Thameslink's been on the tube map before. It was present during most of the 1990s, initially in orange and later in white. Here it is in 1997.
Only the central section from Kentish Town to London Bridge and Elephant & Castle was shown. Also present at the time were the Northern City line out of Moorgate and the North London line from Richmond to North Woolwich. Thameslink vanished from the map in 2000, the year TfL was formed, with the North London line the sole surviving non-TfL service.
There are sound reasons for putting Thameslink back. It's the only non-tube line to cross central London, it operates a very frequent service, its fares are identical to those charged by TfL and a lot of people don't realise it exists.

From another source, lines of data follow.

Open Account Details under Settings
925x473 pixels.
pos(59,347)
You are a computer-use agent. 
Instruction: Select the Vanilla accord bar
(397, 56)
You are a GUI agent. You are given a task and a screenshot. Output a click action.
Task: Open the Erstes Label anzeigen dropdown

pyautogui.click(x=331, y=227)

It might not even be too intrusive.
n.b. This is not an official map, this is me playing around by drawing lines. I'm using lime green solely because it stands out.

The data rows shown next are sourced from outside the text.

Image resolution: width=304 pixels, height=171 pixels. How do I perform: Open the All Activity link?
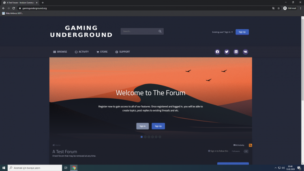click(239, 145)
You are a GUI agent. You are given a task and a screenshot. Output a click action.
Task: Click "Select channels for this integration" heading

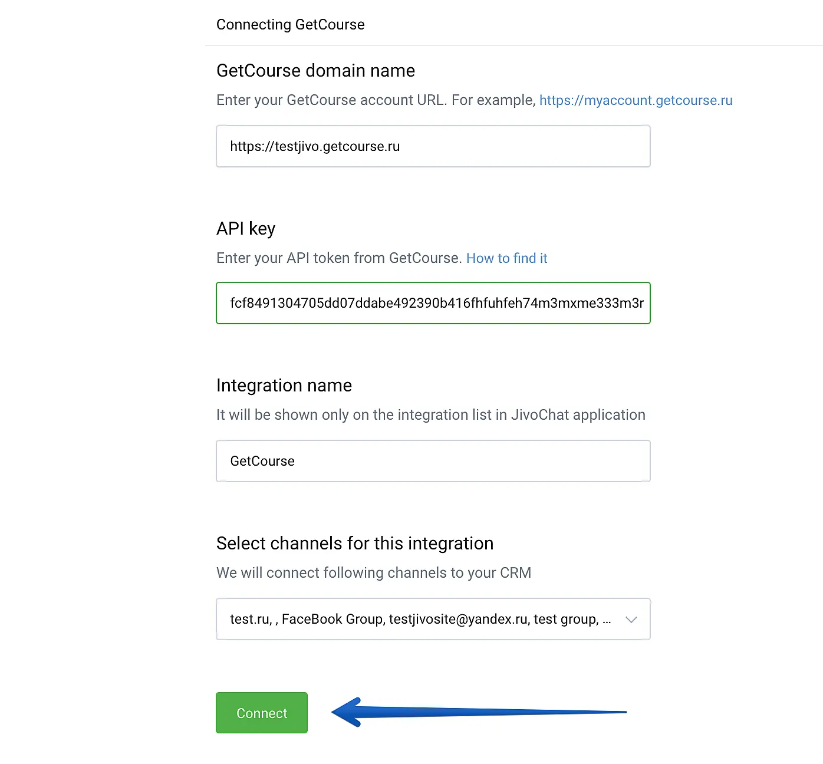pos(355,544)
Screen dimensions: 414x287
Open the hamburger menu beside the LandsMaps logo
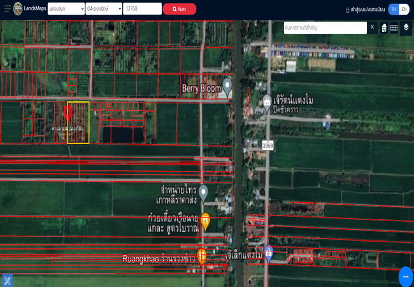coord(7,9)
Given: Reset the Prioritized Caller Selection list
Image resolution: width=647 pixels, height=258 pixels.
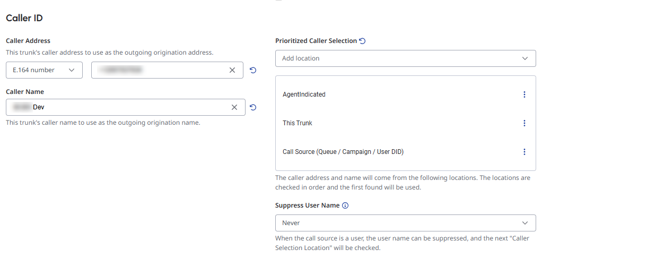Looking at the screenshot, I should click(363, 41).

Thameslink now has two northern branches, one through Kentish Town and one through Finsbury Park both of which ought to appear. Fortunately most of the central section either shadows existing lines or doesn't really get in the way. The only additional station is at City Thameslink, which'd fit nicely into available white space.
But the tube map didn't have accessibility blobs in the 1990s and these could make interchanges very messy. King's Cross St Pancras is already served by six lines so might struggle with a seventh. Meanwhile Farringdon is due to get much more complex when Crossrail opens and Thameslink would only make that worse. Are we making the tube map more useful or just making it harder to follow?
And where do you stop?
Beyond Kentish Town the next station is West Hampstead, which on the map is way over to the left hence horribly impractical. Thameslink doesn't interchange with TfL services anywhere else in north London so it'd only get in the way. But it's south London which would see the greatest potential tangle, with at least four branches linking up to existing stations at Greenwich, Woolwich, Abbey Wood, Denmark Hill, Peckham Rye, Norwood Junction, East Croydon, Mitcham Junction and Wimbledon. Best not go there, I suspect.
You can see why TfL is "looking into" how Thameslink could be included on the tube map rather than committing one way or the other. Whatever they eventually decide, someone isn't going to like it.